What is expected » Leave out the images and transcribe the entries below word for word.

Pixel coordinate grounding data:
###

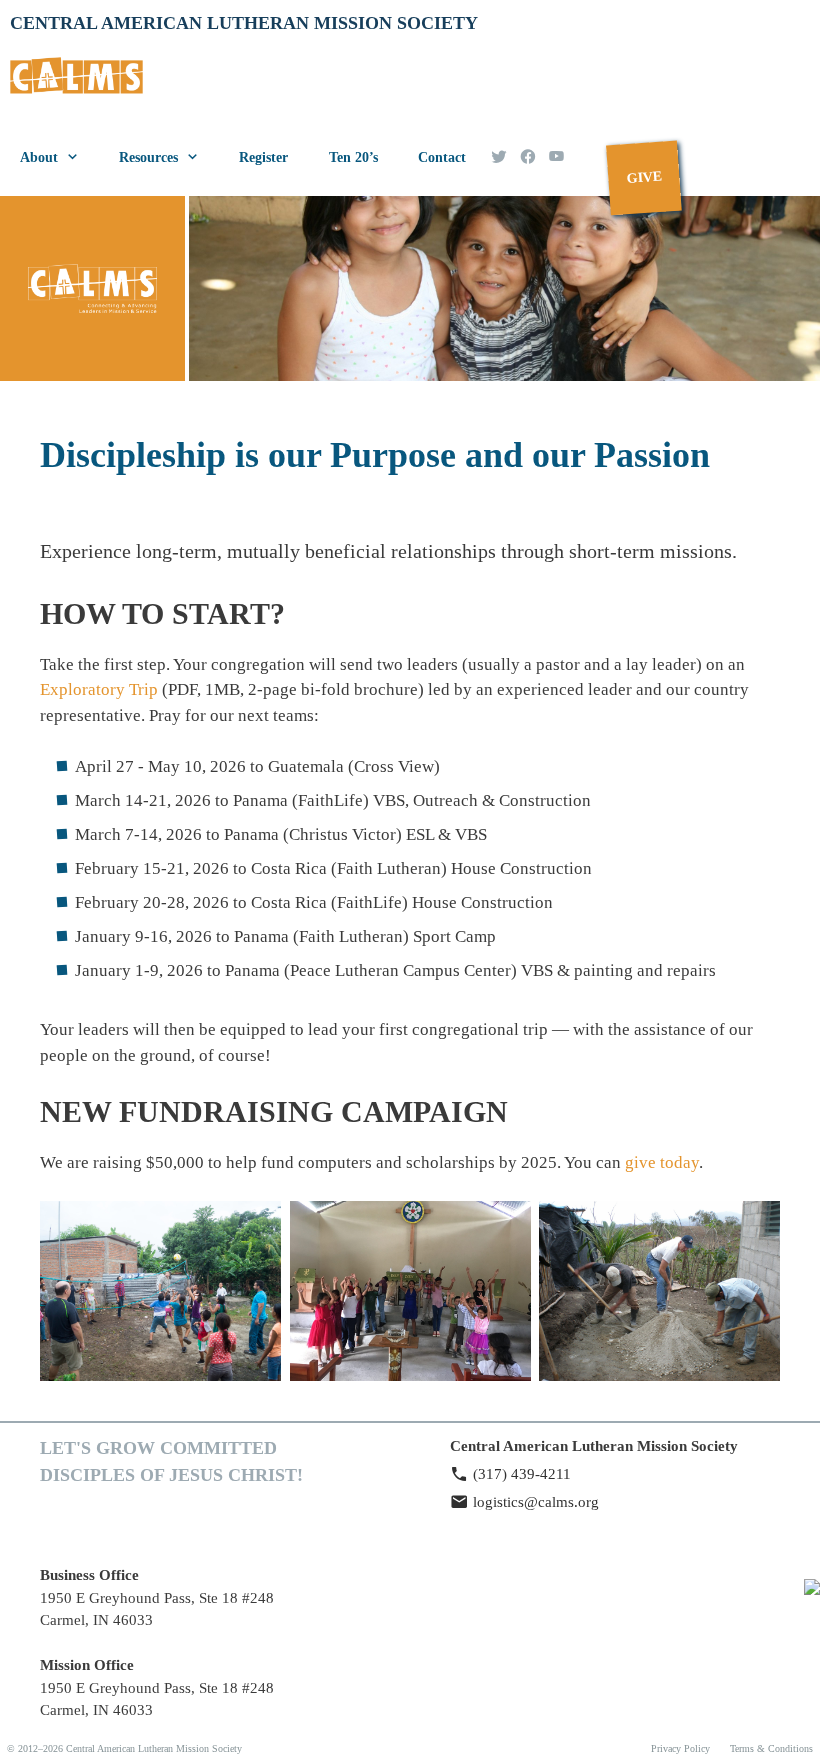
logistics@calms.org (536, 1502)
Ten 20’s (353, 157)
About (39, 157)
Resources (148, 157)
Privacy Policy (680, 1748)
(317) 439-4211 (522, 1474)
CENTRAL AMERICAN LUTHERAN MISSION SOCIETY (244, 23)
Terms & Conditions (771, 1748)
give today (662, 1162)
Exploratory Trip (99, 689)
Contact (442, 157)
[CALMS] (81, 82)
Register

###

Result »
logistics@calms.org (536, 1502)
Ten 20’s (353, 157)
About (39, 157)
Resources (148, 157)
Privacy Policy (680, 1748)
(317) 439-4211 (522, 1474)
CENTRAL AMERICAN LUTHERAN MISSION SOCIETY (244, 23)
Terms & Conditions (771, 1748)
give today (662, 1162)
Exploratory Trip (99, 689)
Contact (442, 157)
[CALMS] (81, 82)
Register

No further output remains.